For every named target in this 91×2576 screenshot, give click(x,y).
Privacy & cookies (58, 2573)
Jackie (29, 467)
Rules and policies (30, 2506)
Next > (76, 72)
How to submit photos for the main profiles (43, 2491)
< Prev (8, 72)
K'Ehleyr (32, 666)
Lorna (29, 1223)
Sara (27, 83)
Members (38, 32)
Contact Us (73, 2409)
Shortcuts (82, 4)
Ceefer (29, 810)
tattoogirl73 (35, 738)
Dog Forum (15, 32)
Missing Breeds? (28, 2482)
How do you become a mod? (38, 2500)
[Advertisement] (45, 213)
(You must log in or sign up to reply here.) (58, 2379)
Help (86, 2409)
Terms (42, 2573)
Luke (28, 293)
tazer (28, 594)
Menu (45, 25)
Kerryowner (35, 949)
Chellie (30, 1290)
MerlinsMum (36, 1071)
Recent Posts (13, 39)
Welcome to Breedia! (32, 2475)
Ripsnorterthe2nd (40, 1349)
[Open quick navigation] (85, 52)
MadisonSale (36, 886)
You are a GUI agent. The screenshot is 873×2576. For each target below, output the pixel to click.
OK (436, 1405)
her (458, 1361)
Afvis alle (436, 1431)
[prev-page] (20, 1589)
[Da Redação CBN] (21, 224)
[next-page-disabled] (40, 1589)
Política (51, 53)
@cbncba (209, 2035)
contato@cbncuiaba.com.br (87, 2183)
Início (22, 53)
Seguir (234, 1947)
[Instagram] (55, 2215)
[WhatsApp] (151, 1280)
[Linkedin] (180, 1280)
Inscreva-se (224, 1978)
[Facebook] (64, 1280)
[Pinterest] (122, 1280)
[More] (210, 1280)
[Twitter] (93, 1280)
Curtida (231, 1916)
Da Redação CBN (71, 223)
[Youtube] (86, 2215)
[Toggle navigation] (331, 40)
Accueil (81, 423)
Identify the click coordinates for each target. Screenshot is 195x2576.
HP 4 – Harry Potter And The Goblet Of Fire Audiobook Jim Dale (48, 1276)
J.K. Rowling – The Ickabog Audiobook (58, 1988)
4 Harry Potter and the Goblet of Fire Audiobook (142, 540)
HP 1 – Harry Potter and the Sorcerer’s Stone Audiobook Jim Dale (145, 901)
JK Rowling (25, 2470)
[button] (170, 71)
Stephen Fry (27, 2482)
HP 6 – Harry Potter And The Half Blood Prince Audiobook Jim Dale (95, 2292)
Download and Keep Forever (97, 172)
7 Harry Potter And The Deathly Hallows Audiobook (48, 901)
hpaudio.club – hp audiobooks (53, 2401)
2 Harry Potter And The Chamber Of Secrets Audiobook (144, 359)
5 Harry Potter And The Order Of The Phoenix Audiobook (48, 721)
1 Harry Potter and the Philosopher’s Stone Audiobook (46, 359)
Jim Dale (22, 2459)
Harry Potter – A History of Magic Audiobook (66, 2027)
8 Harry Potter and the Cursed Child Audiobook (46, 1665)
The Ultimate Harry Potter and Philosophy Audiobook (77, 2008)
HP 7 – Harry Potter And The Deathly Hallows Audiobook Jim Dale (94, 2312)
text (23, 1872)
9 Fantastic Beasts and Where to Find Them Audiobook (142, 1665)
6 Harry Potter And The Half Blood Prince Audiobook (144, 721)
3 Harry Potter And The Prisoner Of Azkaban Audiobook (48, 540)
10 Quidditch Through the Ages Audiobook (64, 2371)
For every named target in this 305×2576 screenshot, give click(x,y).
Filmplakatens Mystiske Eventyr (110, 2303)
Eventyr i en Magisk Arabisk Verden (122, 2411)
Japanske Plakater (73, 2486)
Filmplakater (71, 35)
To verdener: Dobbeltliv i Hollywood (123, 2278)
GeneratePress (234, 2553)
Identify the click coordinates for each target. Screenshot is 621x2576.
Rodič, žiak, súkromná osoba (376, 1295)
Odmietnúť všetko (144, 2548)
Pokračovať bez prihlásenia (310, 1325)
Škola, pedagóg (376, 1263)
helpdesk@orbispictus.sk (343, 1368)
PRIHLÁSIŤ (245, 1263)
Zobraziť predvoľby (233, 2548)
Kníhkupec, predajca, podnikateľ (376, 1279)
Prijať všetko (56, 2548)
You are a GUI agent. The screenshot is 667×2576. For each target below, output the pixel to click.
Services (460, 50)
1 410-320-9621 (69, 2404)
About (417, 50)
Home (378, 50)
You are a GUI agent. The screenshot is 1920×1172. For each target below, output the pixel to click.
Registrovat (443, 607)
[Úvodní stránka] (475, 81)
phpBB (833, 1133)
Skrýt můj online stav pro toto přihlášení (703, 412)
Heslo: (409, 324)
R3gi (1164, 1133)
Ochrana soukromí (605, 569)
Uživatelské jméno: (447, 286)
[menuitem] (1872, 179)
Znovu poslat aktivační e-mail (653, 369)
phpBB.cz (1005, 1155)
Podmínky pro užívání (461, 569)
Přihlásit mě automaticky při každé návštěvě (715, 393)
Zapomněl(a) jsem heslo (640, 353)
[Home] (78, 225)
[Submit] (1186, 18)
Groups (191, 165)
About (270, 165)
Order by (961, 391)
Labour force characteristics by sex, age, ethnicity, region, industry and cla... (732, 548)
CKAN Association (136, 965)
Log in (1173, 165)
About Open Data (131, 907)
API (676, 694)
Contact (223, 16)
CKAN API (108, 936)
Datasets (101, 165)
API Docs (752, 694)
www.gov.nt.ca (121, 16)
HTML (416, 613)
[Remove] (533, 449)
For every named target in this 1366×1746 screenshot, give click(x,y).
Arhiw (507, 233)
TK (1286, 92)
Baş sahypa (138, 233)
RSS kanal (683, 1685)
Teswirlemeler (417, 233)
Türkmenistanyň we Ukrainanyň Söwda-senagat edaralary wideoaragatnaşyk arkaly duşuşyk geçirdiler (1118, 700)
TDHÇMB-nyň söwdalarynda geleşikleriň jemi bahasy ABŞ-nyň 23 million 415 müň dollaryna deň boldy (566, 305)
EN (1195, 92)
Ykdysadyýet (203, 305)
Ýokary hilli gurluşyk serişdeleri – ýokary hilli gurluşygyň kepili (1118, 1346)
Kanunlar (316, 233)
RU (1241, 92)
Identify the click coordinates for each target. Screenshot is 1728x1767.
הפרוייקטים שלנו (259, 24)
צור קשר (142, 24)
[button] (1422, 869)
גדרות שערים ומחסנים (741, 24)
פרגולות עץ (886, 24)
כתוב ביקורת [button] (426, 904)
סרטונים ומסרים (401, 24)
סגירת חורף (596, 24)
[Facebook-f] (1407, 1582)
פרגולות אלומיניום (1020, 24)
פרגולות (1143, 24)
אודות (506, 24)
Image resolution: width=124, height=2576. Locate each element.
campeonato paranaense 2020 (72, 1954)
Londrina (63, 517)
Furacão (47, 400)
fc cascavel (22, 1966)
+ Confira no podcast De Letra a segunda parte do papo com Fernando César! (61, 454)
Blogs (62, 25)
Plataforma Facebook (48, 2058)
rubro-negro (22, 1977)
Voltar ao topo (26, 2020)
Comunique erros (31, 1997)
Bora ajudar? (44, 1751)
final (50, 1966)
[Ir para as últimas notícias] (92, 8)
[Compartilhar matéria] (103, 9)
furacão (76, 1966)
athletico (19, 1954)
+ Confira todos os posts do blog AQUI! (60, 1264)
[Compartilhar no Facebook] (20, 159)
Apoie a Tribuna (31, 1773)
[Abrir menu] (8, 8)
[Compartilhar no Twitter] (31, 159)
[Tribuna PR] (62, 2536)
----------------------------------------
- Prompt: Reproduce the entries above exactly, every line included.

- Solution to this exercise:
For every named target in this 91×2576 screenshot, give click(x,y).
Privacy & cookies (58, 2573)
Jackie (29, 467)
Rules and policies (30, 2506)
Next > (76, 72)
How to submit photos for the main profiles (43, 2491)
< Prev (8, 72)
K'Ehleyr (32, 666)
Lorna (29, 1223)
Sara (27, 83)
Members (38, 32)
Contact Us (73, 2409)
Shortcuts (82, 4)
Ceefer (29, 810)
tattoogirl73 (35, 738)
Dog Forum (15, 32)
Missing Breeds? (28, 2482)
How do you become a mod? (38, 2500)
[Advertisement] (45, 213)
(You must log in or sign up to reply here.) (58, 2379)
Help (86, 2409)
Terms (42, 2573)
Luke (28, 293)
tazer (28, 594)
Menu (45, 25)
Kerryowner (35, 949)
Chellie (30, 1290)
MerlinsMum (36, 1071)
Recent Posts (13, 39)
Welcome to Breedia! (32, 2475)
Ripsnorterthe2nd (40, 1349)
[Open quick navigation] (85, 52)
MadisonSale (36, 886)
You are a GUI agent. The screenshot is 873×2576. For each target below, output the pixel to click.
OK (436, 1405)
her (458, 1361)
Afvis alle (436, 1431)
[prev-page] (20, 1589)
[Da Redação CBN] (21, 224)
[next-page-disabled] (40, 1589)
Política (51, 53)
@cbncba (209, 2035)
contato@cbncuiaba.com.br (87, 2183)
Início (22, 53)
Seguir (234, 1947)
[Instagram] (55, 2215)
[WhatsApp] (151, 1280)
[Linkedin] (180, 1280)
Inscreva-se (224, 1978)
[Facebook] (64, 1280)
[Pinterest] (122, 1280)
[More] (210, 1280)
[Twitter] (93, 1280)
Curtida (231, 1916)
Da Redação CBN (71, 223)
[Youtube] (86, 2215)
[Toggle navigation] (331, 40)
Accueil (81, 423)
Identify the click coordinates for each target. Screenshot is 195x2576.
HP 4 – Harry Potter And The Goblet Of Fire Audiobook Jim Dale (48, 1276)
J.K. Rowling – The Ickabog Audiobook (58, 1988)
4 Harry Potter and the Goblet of Fire Audiobook (142, 540)
HP 1 – Harry Potter and the Sorcerer’s Stone Audiobook Jim Dale (145, 901)
JK Rowling (25, 2470)
[button] (170, 71)
Stephen Fry (27, 2482)
HP 6 – Harry Potter And The Half Blood Prince Audiobook Jim Dale (95, 2292)
Download and Keep Forever (97, 172)
7 Harry Potter And The Deathly Hallows Audiobook (48, 901)
hpaudio.club – hp audiobooks (53, 2401)
2 Harry Potter And The Chamber Of Secrets Audiobook (144, 359)
5 Harry Potter And The Order Of The Phoenix Audiobook (48, 721)
1 Harry Potter and the Philosopher’s Stone Audiobook (46, 359)
Jim Dale (22, 2459)
Harry Potter – A History of Magic Audiobook (66, 2027)
8 Harry Potter and the Cursed Child Audiobook (46, 1665)
The Ultimate Harry Potter and Philosophy Audiobook (77, 2008)
HP 7 – Harry Potter And The Deathly Hallows Audiobook Jim Dale (94, 2312)
text (23, 1872)
9 Fantastic Beasts and Where to Find Them Audiobook (142, 1665)
6 Harry Potter And The Half Blood Prince Audiobook (144, 721)
3 Harry Potter And The Prisoner Of Azkaban Audiobook (48, 540)
10 Quidditch Through the Ages Audiobook (64, 2371)
For every named target in this 305×2576 screenshot, give click(x,y).
Filmplakatens Mystiske Eventyr (110, 2303)
Eventyr i en Magisk Arabisk Verden (122, 2411)
Japanske Plakater (73, 2486)
Filmplakater (71, 35)
To verdener: Dobbeltliv i Hollywood (123, 2278)
GeneratePress (234, 2553)
Identify the click coordinates for each target. Screenshot is 621x2576.
Rodič, žiak, súkromná osoba (376, 1295)
Odmietnúť všetko (144, 2548)
Pokračovať bez prihlásenia (310, 1325)
Škola, pedagóg (376, 1263)
helpdesk@orbispictus.sk (343, 1368)
PRIHLÁSIŤ (245, 1263)
Zobraziť predvoľby (233, 2548)
Kníhkupec, predajca, podnikateľ (376, 1279)
Prijať všetko (56, 2548)
You are a GUI agent. The screenshot is 667×2576. For each target below, output the pixel to click.
Services (460, 50)
1 410-320-9621 (69, 2404)
About (417, 50)
Home (378, 50)
You are a GUI agent. The screenshot is 1920×1172. For each target below, output the pixel to click.
Registrovat (443, 607)
[Úvodní stránka] (475, 81)
phpBB (833, 1133)
Skrýt můj online stav pro toto přihlášení (703, 412)
Heslo: (409, 324)
R3gi (1164, 1133)
Ochrana soukromí (605, 569)
Uživatelské jméno: (447, 286)
[menuitem] (1872, 179)
Znovu poslat aktivační e-mail (653, 369)
phpBB.cz (1005, 1155)
Podmínky pro užívání (461, 569)
Přihlásit mě automaticky při každé návštěvě (715, 393)
Zapomněl(a) jsem heslo (640, 353)
[Home] (78, 225)
[Submit] (1186, 18)
Groups (191, 165)
About (270, 165)
Order by (961, 391)
Labour force characteristics by sex, age, ethnicity, region, industry and cla... (732, 548)
CKAN Association (136, 965)
Log in (1173, 165)
About Open Data (131, 907)
API (676, 694)
Contact (223, 16)
CKAN API (108, 936)
Datasets (101, 165)
API Docs (752, 694)
www.gov.nt.ca (121, 16)
HTML (416, 613)
[Remove] (533, 449)
For every named target in this 1366×1746 screenshot, give click(x,y).
Arhiw (507, 233)
TK (1286, 92)
Baş sahypa (138, 233)
RSS kanal (683, 1685)
Teswirlemeler (417, 233)
Türkmenistanyň we Ukrainanyň Söwda-senagat edaralary wideoaragatnaşyk arkaly duşuşyk geçirdiler (1118, 700)
TDHÇMB-nyň söwdalarynda geleşikleriň jemi bahasy ABŞ-nyň 23 million 415 müň dollaryna deň boldy (566, 305)
EN (1195, 92)
Ykdysadyýet (203, 305)
Ýokary hilli gurluşyk serişdeleri – ýokary hilli gurluşygyň kepili (1118, 1346)
Kanunlar (316, 233)
RU (1241, 92)
Identify the click coordinates for each target. Screenshot is 1728x1767.
הפרוייקטים שלנו (259, 24)
צור קשר (142, 24)
[button] (1422, 869)
גדרות שערים ומחסנים (741, 24)
פרגולות עץ (886, 24)
כתוב ביקורת [button] (426, 904)
סרטונים ומסרים (401, 24)
סגירת חורף (596, 24)
[Facebook-f] (1407, 1582)
פרגולות אלומיניום (1020, 24)
פרגולות (1143, 24)
אודות (506, 24)
Image resolution: width=124, height=2576. Locate each element.
campeonato paranaense 2020 (72, 1954)
Londrina (63, 517)
Furacão (47, 400)
fc cascavel (22, 1966)
+ Confira no podcast De Letra a segunda parte do papo com Fernando César! (61, 454)
Blogs (62, 25)
Plataforma Facebook (48, 2058)
rubro-negro (22, 1977)
Voltar ao topo (26, 2020)
Comunique erros (31, 1997)
Bora ajudar? (44, 1751)
final (50, 1966)
[Ir para as últimas notícias] (92, 8)
[Compartilhar matéria] (103, 9)
furacão (76, 1966)
athletico (19, 1954)
+ Confira todos os posts do blog AQUI! (60, 1264)
[Compartilhar no Facebook] (20, 159)
Apoie a Tribuna (31, 1773)
[Abrir menu] (8, 8)
[Compartilhar no Twitter] (31, 159)
[Tribuna PR] (62, 2536)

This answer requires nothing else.